It’s been an EVENTful month
29 April, 2011
1) PEN Event on literary festivals and boycotts
First I toodled along to the PEN event at the Free Word Centre near Farringdon a couple of Sundays ago to hear a discussion about literary festivals and boycotts with a panel including Gillian Slovo (current President of English PEN) and Romesh Gunasekara (one of my favourite Sri Lankan authors). It was especially interesting for me because of the connection with the Galle Literary Festival which Gunasekara attended a couple of years back as did Slovo. But they didn’t only discuss the GLF but several other festivals including one in Palestine. This led to a discussion on freedom of speech and activisim with input from Pakistani writer Kamila Shamsie in the audience. It was an interesting session, although I would have loved to hear Gunasekara speak more about his views and experiences. He felt literary festivals were good for the still burdeoning literary landscapes of developing countries. He also made a point that not all diasporic writers wanted to write about conflict. Slovo was cool and collected and I must say her opinions were very well thought out. I was pleasantly surprised to learn that before English authors head off to literary festivals in countries that have or had conflicts where there is a call for boycotts, English PEN does a briefing so that they are not caught unawares when asked questions at these festivals so that they do actually know what is going on. Interesting, no? My one gripe with PEN events is that although very interesting, as a lay person, you sometimes feel very left out and out of depth, but then I guess PEN events are mainly targeted at writers and people working in the industry.
2) Boris Akunin at Foyles
My second outing was to see Boris Akunin who writes the mega-bestselling Erast Fandorin mysteries set in fin de siècle Russia beginning with The Winter Queen. This event was at Foyles, Charing Cross and was free. Yup, you heard it, FREE. You have to reserve a place but the event itself was packed to the rafters with Russian expats and academics. Akunin himself was very self-deprecating and had a great sense of humour which instantly endeared him to the audience. He was interviewed by novelist Tibor Fischer, whose books I haven’t read but now have a mind to.

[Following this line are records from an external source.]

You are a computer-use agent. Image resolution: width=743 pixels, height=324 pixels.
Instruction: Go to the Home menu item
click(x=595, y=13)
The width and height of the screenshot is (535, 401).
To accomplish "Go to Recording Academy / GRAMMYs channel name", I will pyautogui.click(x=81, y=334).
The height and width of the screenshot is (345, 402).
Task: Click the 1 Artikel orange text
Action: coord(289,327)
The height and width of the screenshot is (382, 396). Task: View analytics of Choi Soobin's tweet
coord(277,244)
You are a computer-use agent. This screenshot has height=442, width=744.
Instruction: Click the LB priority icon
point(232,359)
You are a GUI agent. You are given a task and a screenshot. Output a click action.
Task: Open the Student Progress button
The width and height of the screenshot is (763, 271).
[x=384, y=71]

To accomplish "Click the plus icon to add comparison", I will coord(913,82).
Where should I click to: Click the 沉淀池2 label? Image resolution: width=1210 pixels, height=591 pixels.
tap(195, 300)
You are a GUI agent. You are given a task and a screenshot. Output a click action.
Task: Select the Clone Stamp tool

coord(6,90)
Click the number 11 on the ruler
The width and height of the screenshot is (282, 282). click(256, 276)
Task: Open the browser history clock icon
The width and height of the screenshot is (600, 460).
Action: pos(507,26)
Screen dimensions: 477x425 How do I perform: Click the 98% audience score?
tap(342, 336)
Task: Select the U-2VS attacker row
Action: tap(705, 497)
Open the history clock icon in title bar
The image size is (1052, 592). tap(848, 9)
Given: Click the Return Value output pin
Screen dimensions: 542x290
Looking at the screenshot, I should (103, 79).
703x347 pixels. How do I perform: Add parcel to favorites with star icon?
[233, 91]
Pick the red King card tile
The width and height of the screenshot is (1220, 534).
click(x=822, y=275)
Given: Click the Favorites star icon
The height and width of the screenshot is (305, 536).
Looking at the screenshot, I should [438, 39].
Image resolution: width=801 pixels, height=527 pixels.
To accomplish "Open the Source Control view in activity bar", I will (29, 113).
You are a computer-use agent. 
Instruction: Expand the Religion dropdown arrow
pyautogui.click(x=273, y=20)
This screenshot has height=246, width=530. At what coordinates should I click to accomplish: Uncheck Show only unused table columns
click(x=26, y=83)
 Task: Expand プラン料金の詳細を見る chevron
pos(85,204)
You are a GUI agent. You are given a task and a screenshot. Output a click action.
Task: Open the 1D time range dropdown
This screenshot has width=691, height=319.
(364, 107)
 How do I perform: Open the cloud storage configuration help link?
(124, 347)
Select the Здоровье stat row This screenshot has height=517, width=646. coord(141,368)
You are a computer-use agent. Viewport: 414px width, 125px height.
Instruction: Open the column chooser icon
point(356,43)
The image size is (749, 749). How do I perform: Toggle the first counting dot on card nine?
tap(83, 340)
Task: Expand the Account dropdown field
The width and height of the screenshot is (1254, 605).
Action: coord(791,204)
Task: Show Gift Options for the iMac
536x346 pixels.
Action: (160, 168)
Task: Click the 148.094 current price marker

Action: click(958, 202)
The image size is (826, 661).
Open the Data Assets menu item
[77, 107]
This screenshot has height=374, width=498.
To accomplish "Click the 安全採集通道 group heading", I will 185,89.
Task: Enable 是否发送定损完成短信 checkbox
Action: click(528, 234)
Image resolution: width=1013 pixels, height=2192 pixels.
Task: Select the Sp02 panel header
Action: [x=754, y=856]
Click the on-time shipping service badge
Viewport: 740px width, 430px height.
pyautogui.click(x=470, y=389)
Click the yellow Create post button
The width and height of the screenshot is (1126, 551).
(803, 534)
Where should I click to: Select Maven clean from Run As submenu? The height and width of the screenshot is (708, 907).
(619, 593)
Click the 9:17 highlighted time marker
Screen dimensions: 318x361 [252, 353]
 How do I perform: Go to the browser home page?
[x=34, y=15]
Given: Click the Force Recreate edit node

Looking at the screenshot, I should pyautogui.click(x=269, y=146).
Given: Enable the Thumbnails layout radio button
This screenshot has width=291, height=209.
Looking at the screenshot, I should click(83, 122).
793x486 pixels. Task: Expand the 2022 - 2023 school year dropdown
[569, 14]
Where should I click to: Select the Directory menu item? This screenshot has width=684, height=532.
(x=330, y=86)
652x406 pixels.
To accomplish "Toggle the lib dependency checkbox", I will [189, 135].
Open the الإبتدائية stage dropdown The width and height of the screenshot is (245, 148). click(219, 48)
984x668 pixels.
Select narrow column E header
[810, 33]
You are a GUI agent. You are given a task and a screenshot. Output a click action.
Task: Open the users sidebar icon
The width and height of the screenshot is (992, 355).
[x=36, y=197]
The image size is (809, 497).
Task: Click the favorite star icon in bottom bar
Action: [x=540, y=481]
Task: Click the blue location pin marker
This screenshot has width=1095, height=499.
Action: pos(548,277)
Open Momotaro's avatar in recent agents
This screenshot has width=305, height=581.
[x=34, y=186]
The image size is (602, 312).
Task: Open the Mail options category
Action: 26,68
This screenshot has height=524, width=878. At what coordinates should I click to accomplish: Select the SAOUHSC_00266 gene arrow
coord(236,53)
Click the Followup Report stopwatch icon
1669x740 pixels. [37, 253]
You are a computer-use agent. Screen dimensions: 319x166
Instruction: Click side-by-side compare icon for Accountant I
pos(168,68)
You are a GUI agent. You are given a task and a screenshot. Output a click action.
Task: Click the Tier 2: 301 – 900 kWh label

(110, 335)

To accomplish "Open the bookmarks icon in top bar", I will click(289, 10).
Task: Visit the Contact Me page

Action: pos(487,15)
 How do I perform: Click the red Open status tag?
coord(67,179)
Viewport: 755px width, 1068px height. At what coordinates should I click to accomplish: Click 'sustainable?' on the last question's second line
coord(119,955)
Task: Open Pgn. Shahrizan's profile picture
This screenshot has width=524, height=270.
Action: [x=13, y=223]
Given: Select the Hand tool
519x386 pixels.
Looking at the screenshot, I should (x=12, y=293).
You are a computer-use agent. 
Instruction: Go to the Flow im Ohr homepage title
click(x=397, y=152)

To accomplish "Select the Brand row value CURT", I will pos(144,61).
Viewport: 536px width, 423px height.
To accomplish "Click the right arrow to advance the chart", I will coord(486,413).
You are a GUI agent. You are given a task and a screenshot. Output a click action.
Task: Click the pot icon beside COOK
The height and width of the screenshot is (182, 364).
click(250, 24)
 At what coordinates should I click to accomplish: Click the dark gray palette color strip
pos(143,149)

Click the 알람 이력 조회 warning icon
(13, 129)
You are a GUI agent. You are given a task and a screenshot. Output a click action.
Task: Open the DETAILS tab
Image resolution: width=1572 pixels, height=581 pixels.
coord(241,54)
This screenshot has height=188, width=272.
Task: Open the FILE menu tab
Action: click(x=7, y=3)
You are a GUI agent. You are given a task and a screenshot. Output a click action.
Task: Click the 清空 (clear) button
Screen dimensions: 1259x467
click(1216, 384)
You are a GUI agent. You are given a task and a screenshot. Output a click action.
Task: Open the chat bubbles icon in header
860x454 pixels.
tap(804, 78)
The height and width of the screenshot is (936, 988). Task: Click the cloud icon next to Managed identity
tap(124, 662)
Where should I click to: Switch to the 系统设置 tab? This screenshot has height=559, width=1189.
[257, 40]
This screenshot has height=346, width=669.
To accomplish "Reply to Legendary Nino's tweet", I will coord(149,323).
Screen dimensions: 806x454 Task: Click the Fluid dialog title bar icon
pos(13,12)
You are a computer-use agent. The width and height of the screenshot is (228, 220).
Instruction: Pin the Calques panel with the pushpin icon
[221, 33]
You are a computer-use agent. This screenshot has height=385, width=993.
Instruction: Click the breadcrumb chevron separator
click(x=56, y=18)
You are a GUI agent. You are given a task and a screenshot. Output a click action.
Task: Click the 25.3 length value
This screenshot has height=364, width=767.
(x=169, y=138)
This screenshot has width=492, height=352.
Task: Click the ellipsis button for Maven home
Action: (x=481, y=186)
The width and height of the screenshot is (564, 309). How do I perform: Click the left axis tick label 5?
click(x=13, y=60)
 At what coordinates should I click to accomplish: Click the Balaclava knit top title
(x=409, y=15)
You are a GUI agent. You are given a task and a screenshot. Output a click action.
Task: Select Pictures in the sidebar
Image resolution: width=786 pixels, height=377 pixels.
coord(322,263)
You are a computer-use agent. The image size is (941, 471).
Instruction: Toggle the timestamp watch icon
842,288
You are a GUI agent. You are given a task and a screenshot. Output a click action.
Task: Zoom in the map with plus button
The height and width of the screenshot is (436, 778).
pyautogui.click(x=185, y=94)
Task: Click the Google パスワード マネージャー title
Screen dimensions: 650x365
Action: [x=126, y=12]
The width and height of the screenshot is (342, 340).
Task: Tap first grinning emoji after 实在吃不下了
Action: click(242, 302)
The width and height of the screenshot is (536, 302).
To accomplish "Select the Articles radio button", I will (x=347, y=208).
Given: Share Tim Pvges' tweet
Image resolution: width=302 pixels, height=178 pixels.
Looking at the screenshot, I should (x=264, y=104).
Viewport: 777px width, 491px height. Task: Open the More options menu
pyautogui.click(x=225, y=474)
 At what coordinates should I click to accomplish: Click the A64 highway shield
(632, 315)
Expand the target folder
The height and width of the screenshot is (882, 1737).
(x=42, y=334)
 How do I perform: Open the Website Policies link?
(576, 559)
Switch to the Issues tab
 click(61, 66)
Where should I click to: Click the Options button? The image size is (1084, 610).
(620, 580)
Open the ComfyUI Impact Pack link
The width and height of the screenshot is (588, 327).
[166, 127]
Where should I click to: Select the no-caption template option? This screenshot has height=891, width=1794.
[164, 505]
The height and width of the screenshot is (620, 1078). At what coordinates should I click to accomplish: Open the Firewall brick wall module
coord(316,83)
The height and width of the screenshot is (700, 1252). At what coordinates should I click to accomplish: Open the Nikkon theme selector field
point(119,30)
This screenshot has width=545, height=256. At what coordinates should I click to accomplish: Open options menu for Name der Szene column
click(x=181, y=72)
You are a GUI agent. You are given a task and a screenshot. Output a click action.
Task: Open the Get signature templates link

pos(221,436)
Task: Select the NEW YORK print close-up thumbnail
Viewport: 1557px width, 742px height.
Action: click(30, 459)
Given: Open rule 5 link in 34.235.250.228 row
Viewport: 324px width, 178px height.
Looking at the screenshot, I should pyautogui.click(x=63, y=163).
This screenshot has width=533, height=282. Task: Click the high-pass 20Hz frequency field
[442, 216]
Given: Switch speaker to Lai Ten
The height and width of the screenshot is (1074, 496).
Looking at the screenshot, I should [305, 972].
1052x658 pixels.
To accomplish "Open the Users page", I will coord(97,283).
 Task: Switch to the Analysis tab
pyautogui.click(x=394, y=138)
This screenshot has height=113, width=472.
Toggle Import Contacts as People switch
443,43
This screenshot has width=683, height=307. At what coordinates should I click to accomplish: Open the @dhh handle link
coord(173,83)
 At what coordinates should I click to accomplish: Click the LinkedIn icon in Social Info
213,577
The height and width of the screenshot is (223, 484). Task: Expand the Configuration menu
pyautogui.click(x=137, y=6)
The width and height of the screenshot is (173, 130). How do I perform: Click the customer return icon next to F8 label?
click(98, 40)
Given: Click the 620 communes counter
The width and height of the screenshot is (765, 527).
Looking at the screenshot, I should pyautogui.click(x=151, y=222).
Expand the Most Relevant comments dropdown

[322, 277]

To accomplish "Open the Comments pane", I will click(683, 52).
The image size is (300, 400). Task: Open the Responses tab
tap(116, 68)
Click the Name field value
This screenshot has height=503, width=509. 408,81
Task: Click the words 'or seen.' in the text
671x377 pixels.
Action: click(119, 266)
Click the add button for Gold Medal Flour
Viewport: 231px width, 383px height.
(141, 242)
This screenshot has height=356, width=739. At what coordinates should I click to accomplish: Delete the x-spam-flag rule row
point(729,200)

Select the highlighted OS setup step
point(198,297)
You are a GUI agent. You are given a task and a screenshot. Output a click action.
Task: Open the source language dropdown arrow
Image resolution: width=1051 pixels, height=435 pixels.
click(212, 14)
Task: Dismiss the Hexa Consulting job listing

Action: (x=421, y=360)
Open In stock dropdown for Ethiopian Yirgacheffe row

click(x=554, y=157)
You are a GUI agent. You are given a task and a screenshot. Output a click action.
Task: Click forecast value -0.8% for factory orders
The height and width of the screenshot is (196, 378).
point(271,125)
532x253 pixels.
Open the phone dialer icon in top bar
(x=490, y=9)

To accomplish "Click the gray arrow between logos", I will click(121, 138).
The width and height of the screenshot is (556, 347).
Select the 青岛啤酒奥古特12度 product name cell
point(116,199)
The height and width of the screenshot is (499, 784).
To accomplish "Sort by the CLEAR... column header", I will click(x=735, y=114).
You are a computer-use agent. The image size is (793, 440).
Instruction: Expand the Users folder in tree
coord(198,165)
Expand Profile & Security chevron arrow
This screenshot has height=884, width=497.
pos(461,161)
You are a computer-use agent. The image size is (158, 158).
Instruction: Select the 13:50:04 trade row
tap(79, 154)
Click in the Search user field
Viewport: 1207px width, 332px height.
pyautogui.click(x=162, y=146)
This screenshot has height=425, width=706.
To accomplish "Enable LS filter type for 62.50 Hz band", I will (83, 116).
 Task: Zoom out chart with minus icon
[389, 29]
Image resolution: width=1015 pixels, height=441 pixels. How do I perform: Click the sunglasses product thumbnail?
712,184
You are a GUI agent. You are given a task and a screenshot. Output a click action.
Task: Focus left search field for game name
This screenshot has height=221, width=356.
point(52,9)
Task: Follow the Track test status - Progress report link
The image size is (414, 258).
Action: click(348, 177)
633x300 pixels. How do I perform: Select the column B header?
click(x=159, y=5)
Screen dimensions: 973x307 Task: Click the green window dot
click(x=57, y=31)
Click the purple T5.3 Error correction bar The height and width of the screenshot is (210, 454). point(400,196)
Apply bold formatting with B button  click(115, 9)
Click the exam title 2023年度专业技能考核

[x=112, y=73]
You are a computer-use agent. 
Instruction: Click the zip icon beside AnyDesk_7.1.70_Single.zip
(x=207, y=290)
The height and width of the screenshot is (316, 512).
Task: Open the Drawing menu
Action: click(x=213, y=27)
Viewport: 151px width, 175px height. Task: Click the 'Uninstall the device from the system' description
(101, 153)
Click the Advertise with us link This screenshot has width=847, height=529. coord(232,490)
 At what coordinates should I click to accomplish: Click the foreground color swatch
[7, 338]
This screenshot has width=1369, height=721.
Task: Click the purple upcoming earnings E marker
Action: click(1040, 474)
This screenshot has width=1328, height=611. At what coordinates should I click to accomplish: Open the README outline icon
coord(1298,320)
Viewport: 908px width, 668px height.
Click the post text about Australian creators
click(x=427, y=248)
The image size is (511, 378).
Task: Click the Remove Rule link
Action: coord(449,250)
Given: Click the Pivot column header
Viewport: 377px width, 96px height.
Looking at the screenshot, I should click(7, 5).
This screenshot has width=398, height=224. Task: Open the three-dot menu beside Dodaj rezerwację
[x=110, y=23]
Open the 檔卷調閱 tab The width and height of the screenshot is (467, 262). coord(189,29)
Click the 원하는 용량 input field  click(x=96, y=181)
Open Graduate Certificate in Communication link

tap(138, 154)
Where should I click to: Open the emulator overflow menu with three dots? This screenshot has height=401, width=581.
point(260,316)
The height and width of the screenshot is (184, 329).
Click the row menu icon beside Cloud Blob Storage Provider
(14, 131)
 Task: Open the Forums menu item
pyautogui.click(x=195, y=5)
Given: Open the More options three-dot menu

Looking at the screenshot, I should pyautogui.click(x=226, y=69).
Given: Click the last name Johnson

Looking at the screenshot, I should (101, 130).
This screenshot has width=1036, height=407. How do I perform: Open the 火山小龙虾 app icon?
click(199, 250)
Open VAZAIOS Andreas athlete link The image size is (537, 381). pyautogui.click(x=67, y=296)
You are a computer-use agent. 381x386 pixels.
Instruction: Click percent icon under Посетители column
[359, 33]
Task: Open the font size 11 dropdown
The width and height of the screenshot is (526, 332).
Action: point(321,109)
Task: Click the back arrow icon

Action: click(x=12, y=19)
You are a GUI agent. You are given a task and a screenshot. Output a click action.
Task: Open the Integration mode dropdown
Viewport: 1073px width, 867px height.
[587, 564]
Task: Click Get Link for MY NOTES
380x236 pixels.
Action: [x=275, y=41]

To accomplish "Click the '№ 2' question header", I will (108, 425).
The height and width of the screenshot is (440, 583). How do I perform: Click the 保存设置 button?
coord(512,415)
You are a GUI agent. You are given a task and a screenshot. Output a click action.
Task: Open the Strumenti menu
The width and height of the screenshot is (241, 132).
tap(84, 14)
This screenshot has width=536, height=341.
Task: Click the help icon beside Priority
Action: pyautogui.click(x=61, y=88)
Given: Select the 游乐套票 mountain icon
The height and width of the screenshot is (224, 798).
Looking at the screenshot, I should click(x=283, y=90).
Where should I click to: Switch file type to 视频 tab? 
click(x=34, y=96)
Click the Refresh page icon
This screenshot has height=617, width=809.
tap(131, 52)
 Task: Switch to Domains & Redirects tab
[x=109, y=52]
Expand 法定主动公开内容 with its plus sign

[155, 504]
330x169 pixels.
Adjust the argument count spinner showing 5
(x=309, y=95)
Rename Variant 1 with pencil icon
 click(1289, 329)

Akunin said he had all 16 volumes of the Fandorin series planned out to appeal to the 16 personalities that make up people. That’s right. Each mystery is written in a different style and content and by revealing which is you loved and hated he can apparently pinpoint which personality type you may be. Intrigued? I was. One other point of interest is that The She-Lover of Death and The He-Lover of Death should be read in tandem but the order isn’t important as they are set simultaneously. I love details like that. And his latest to be published in English, The Diamond Chariot, is set in Japan and is in two parts. The first is like a haiku, short and sweet. And the second tells the story between the lines. Now don’t tell me that doesn’t sound incredible. I’ve read four of the Fandorin mysteries so far, so I’d better start catching up.
When asked which style most closely resembled his own, Akunin paused and said none. Akunin is a nom de plume and as a translator of Japanese, he feels he has mastered many different styles but that his own is rather dry and boring. In his day job, he is a writer of serious literary non-fiction which, he says, probably no one reads.
He does an hour of writing in the morning, potters around and has lunch and maybe an hour in the afternoon. If only I could do that I’d be a happy bunny. But I’d probably need to be a genius too.
You can read an account of the event by Jost A Mon whom I met there.
3) Bookish tea at Waterstone’s
And last but not least, Mae of Mad Bibliophile stopped by London all the way from Melbourne on the last leg of her European trip and wanted to meet up with some bookish folk so Claire, Kim, Polly and myself met up for some afternoon tea at the 5th View Bar in Waterstone’s, Piccadilly. Lots of tea, coffee, scones, jam, clotted cream and some chips and of course lots of bookish chat. Lovely to meet you Mae! I was impressed that none of us actually bought any books even though we were in Waterstone’s!